Pressemitteilung vom 15.11.2017 |

Bonn – Im Rahmen der Weltklimakonferenz hat Deutschland Marokko weitere Mittel für den Ausbau erneuerbarer Energien zugesagt. Marokko ist bereits heute Vorreiter einer afrikanischen Energiewende.

Thomas Silberhorn, Parlamentarischer Staatssekretär beim Bundesminister für wirtschaftliche Zusammenarbeit und Entwicklung: "Mit seiner ambitionierten Energiepolitik setzt Marokko ein Zeichen für den Klimaschutz und zeigt, dass sich Klimaschutz und wirtschaftliche Vernunft nicht ausschließen.
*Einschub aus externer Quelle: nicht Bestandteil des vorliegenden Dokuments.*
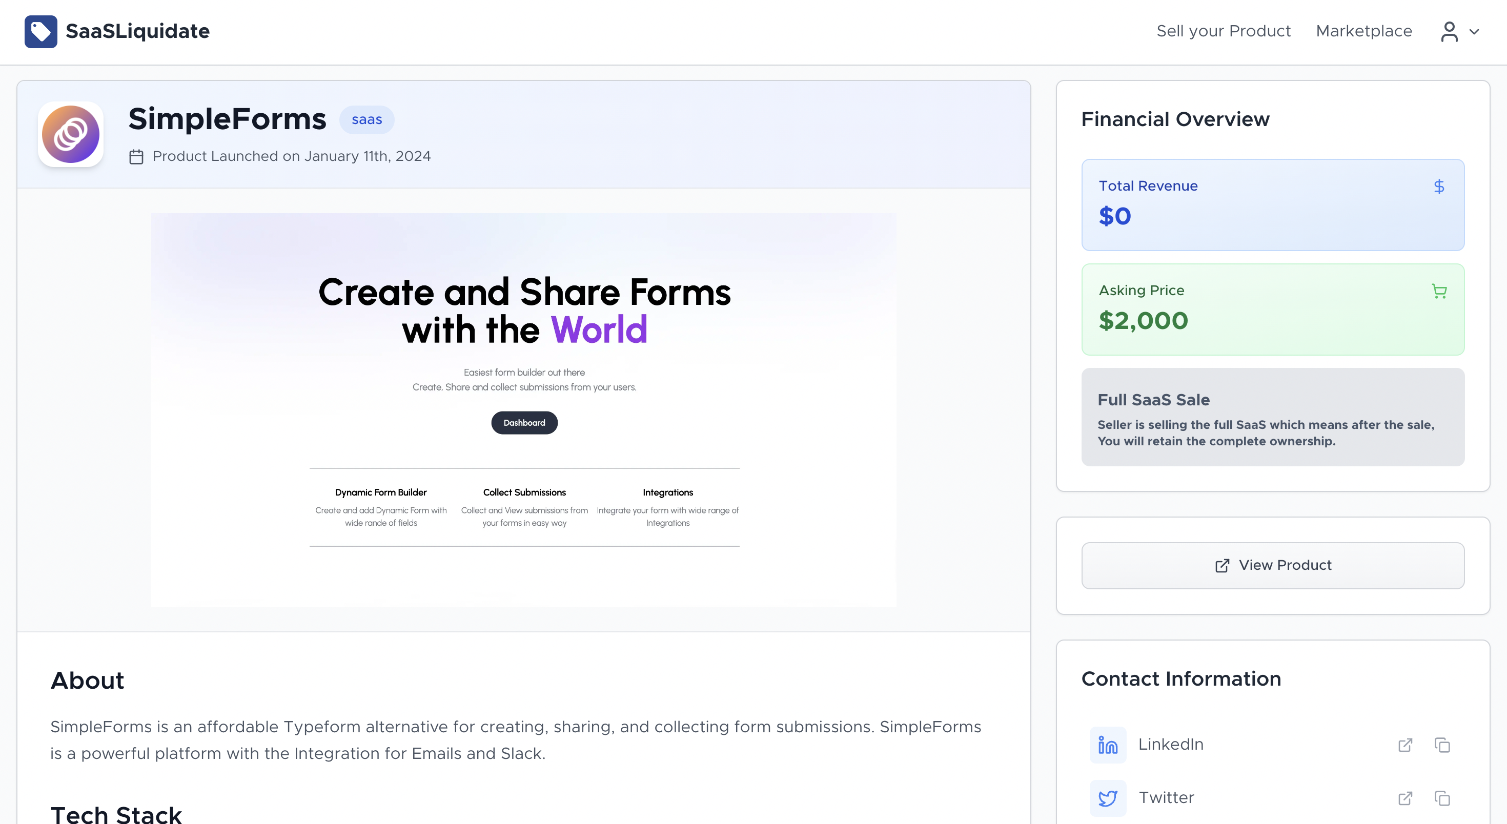Open LinkedIn link in new tab
This screenshot has height=824, width=1507.
[x=1405, y=744]
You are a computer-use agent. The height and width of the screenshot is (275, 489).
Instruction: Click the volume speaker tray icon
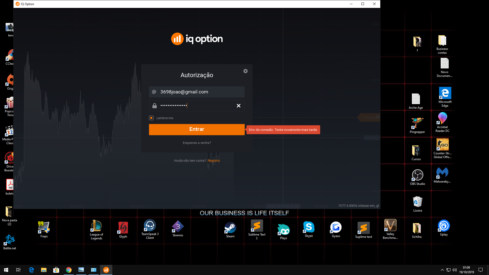pos(455,270)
Wir unterstützen das Land auf diesem Entwicklungspfad und bauen unsere Zusammenarbeit aus."

Deutschland unterstützt Marokko unter anderem dabei, die Abhängigkeit von fossilen Energieträgern zu verringern und den globalen Klimaschutz zu stärken. Im Rahmen der Weltklimakonferenz hat das Bundesentwicklungsministerium Marokko Finanzmittel in Höhe von 357 Millionen Euro zugesagt – ein Großteil davon in Form von Darlehen zu marktnahen Konditionen. Rund 90 Prozent der Mittel werden im Bereich Klima und Energie eingesetzt, etwa für den Ausbau der Solarenergie.
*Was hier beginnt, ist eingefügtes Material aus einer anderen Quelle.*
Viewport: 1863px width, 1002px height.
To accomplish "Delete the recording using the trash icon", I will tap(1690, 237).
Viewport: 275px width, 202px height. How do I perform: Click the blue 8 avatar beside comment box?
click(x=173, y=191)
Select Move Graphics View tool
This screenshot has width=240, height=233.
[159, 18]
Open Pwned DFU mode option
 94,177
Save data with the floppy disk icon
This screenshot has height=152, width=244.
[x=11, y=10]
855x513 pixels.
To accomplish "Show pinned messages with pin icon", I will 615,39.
In diesem Bereich arbeiten Deutschland und Marokko bereits seit mehreren Jahren erfolgreich zusammen: Mit deutscher Unterstützung und mit dem Know-how deutscher Unternehmen ist mit dem Solarkomplex "Ouarzazate" in der marokkanischen Wüste eines der größten Solarkraftwerke weltweit entstanden. Allein durch diesen Solarkomplex werden nach Fertigstellung über 1,3 Millionen Menschen mit grünem Strom versorgt und jedes Jahr 800.000 Tonnen Kohlendioxid-Emissionen vermieden. Marokko verfolgt eine ambitionierte Energiepolitik: Bis 2020 soll der Anteil erneuerbarer Energien an der installierten Stromerzeugung auf 42 Prozent erhöht werden. Bis 2030 soll der Anteil auf 52 Prozent steigen.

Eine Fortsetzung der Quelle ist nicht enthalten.